# Document:
——

We remark that we view the above picture as a directed graph with the directed edges going upwards. And as in the picture, the incidence structure (which pairs of neurons are connected or not connected) of the graph is totally arbitrary, as long as it has no cycles. Note that this is in contrast to the classical idea of a neural network as “layered” with one or more intermediate layers, such that all neurons in neighboring layers are completely connected to one another.  Hence we will take a slightly more general approach in this post.

Now the question of training a network of interconnected neurons is significantly more complicated than that of training a single neuron. The algorithm to do so is called backpropagation, because we will check to see if the final output is an error, and if it is we will propagate the error backward through the network, updating weights as we go. But before we get there, let’s explore some motivation for the algorithm.

The Backpropagation Algorithm – Single Neuron

Let us return to the case of a single neuron $ N$ with weights $ \mathbf{w} = (w_0, \dots , w_k)$ and an input $ \mathbf{x} = (x_0, \dots, x_k)$. And momentarily, let us remove the activation function $ \sigma$ from the picture (so that $ f_N$ just computes the summation part). In this simplified world it is easy to take a given set of training inputs $ \mathbf{x}_j$ with labels $ y_j \in \left \{ 0,1 \right \}$ and compute the error of our neuron $ N$ on the entire training set. A standard mathematical way to compute error is by sum of the squared deviations of our neuron’s output from the actual label.

$ \displaystyle E(\mathbf{w}) = \sum_j (y_j – f_N(\mathbf{x}_j))^2$

The important part is that $ E$ is a function just of the weights $ w_i$. In other words, the set of weights completely specifies the behavior of a single neuron.

Enter calculus. Any time we have a multivariate function (here, each of the weights $ w_i$ is a variable), then we can speak of its minima and maxima. In our case we strive to find a global minimum of the error function $ E$, for then we would have learned our target classification function as well as possible. Indeed, to improve upon our current set of weights, we can use the standard gradient-descent algorithm. We have discussed versions of the gradient-descent algorithm on this blog before, as in our posts on decrypting substitution ciphers with n-grams and finding optimal stackings in Texas Hold ‘Em. We didn’t work with calculus there because the spaces involved were all discrete. But here we will eventually extend this error function to allow the inputs $ x_i$ to be real-valued instead of binary, and so we need the full power of calculus. Luckily for the uninformed reader, the concept of gradient descent is the same in both cases. Since $ E$ gives us a real number for each possible neuron (each choice of weights), we can take our current neuron and make it better it by changing the weights slightly, and ensuring our change gives us a smaller value under $ E$. If we cannot ensure this, then we have reached a minimum.

——

# Problems:
(a) Return, word for word, the stretch of the backpropagation passage from "The important part" through "of a single neuron.".
(b) Retype verbatim the stretch of the records from the line containing "The image size is (1068, 577)." through the line containing "What do you see at coordinates (690, 77)".
The backpropagation passage and the records that follow it are unrelated.

# Provided material:
——

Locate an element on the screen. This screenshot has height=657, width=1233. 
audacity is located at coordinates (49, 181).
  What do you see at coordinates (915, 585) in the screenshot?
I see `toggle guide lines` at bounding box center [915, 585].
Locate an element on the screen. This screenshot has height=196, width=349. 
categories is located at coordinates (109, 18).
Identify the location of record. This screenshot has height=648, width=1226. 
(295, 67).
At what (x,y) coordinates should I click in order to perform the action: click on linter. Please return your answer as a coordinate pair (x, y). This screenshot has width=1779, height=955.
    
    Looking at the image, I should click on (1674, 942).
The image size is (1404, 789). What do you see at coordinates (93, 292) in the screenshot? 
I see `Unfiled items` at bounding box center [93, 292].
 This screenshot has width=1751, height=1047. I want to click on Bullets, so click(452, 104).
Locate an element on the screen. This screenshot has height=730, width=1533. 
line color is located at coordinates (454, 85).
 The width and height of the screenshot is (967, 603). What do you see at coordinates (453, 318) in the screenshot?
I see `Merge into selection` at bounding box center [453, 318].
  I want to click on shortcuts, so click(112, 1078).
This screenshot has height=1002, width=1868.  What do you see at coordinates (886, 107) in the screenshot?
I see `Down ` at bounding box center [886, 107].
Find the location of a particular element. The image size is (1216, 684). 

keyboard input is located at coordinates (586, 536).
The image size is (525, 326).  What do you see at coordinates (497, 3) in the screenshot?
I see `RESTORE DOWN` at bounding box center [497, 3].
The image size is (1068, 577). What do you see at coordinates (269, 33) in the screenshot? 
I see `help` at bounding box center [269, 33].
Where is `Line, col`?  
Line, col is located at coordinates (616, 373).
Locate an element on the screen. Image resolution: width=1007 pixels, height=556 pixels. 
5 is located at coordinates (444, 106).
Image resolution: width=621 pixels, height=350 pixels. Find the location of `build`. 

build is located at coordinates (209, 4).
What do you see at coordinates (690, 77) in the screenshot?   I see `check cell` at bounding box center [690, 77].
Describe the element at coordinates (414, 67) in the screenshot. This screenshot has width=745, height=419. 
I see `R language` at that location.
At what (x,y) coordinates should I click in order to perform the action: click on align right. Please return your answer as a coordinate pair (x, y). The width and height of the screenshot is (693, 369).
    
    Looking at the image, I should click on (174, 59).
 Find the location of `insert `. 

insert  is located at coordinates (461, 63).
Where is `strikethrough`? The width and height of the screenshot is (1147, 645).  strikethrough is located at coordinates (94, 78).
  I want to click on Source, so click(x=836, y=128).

——

# Answers provided:
(a)
The important part is that $ E$ is a function just of the weights $ w_i$. In other words, the set of weights completely specifies the behavior of a single neuron.

(b)
The image size is (1068, 577). What do you see at coordinates (269, 33) in the screenshot? 
I see `help` at bounding box center [269, 33].
Where is `Line, col`?  
Line, col is located at coordinates (616, 373).
Locate an element on the screen. Image resolution: width=1007 pixels, height=556 pixels. 
5 is located at coordinates (444, 106).
Image resolution: width=621 pixels, height=350 pixels. Find the location of `build`. 

build is located at coordinates (209, 4).
What do you see at coordinates (690, 77) in the screenshot?   I see `check cell` at bounding box center [690, 77].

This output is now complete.